七色の傷跡 ―栗駒こまる 逆行の刻―
七色の傷跡 ―栗駒こまる 逆行の刻―
栗駒こまるは死んだ。最愛の先輩をかばい、刃に倒れたのだ。しかし、目を覚ますと、彼女は死の一週間前に戻っていた。
「今度こそ、私が守る。」
震える手で携帯を確認するこまる。七日後、先輩は殺される。殺人犯の正体も知っている。だが、誰も信じてはくれない。未来のことを話せば、気がふれたと言われるだけだ。

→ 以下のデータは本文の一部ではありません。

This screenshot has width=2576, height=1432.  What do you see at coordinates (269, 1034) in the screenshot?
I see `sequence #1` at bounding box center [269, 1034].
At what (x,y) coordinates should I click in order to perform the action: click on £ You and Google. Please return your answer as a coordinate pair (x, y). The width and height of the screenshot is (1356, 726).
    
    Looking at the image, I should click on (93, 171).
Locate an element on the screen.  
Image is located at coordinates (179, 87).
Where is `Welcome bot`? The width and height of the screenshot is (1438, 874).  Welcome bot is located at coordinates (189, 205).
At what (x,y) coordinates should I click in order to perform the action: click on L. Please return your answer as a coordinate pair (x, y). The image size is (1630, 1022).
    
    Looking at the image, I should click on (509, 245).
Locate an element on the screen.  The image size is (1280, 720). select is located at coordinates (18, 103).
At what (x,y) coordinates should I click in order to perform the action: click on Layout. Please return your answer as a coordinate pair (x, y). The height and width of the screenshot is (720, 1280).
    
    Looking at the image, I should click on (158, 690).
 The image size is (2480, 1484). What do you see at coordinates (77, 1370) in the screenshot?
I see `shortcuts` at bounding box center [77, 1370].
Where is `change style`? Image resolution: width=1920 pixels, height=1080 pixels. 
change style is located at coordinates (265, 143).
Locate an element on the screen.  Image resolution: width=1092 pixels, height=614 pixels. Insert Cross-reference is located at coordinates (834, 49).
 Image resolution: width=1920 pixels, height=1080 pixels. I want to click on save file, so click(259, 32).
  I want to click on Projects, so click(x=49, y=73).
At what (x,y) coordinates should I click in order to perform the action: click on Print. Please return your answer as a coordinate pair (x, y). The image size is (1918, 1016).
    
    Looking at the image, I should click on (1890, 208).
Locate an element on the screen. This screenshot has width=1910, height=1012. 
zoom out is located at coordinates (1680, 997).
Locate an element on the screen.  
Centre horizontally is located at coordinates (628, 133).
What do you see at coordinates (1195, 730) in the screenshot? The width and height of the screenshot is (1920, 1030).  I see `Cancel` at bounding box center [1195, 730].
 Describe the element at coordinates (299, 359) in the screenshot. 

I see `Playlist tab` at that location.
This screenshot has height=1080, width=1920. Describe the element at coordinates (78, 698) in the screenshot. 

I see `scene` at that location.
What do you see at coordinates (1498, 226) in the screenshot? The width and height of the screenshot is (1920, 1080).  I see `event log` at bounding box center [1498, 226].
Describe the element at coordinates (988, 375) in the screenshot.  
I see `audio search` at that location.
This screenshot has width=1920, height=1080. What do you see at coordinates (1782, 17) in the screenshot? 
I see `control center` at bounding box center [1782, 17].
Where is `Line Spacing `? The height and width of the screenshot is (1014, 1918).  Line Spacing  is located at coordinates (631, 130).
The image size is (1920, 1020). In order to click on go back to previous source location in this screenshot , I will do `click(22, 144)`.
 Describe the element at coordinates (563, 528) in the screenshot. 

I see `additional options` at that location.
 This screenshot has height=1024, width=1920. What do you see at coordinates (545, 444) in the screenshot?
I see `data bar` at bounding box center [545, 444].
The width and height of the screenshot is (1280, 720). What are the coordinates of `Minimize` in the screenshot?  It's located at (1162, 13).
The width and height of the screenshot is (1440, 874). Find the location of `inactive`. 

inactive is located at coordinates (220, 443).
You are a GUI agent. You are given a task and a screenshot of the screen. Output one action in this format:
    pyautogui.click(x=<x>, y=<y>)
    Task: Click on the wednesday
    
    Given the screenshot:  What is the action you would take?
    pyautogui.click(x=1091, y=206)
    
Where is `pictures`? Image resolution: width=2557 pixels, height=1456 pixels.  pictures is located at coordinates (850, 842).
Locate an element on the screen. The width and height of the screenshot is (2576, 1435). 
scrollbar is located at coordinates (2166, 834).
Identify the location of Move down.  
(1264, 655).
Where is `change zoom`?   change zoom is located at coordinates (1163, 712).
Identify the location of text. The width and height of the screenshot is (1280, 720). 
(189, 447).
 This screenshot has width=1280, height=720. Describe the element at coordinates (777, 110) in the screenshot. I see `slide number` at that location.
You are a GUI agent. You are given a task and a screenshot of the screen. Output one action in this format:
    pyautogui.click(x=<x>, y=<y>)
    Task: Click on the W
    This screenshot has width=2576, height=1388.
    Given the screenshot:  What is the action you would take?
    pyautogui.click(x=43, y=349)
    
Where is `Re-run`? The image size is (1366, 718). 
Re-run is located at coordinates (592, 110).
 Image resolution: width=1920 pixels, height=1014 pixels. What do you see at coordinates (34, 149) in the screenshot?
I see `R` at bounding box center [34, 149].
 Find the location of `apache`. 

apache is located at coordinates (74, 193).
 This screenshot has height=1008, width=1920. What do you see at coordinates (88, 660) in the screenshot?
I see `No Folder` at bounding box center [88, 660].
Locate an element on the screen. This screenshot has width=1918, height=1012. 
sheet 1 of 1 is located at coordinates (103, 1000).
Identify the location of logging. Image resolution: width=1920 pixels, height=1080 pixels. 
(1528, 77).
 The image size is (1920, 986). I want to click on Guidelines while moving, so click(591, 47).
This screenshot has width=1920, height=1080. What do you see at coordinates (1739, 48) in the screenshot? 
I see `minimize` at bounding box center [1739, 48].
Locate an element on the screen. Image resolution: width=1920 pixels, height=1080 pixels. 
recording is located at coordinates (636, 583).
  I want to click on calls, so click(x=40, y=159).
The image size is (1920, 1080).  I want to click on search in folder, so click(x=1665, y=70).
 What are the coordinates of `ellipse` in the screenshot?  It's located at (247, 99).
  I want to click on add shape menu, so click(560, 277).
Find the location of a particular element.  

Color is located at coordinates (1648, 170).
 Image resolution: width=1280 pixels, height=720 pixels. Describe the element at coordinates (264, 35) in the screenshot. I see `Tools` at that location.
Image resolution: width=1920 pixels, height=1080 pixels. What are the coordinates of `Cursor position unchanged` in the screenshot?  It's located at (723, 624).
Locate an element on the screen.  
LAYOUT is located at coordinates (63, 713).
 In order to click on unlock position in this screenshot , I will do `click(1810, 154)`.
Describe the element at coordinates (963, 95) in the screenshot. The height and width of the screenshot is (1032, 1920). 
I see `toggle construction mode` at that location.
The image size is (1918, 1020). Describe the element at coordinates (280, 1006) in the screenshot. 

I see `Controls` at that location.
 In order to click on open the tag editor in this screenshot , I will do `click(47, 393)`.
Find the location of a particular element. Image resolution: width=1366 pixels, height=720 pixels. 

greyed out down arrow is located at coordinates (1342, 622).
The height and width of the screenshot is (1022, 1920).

だからこまるは、たった一人で動くことを決意する。けれど、彼女が何かを変えようとするたび、未来は歪んでいった。最初は小さな変化だった。傷つく人が変わり、事件の時刻がずれる。しかし、やがて、より大きな悲劇が連鎖するようになる。
「私のやり直しが、全部を悪くしてるの……?」
七日目の朝、こまるは気づく。左腕に、うっすらと赤い傷跡が浮かんでいることに。それは、時間を跳躍した回数を示す刻印だった。そして彼女は、この能力の恐るべき代償を思い出す。
時を戻すたび、大切な記憶が一つ、消えていく。先輩との思い出、家族の顔、自分の名前さえも。それでも、こまるは走る。先輩の笑顔だけを、心の支えにして。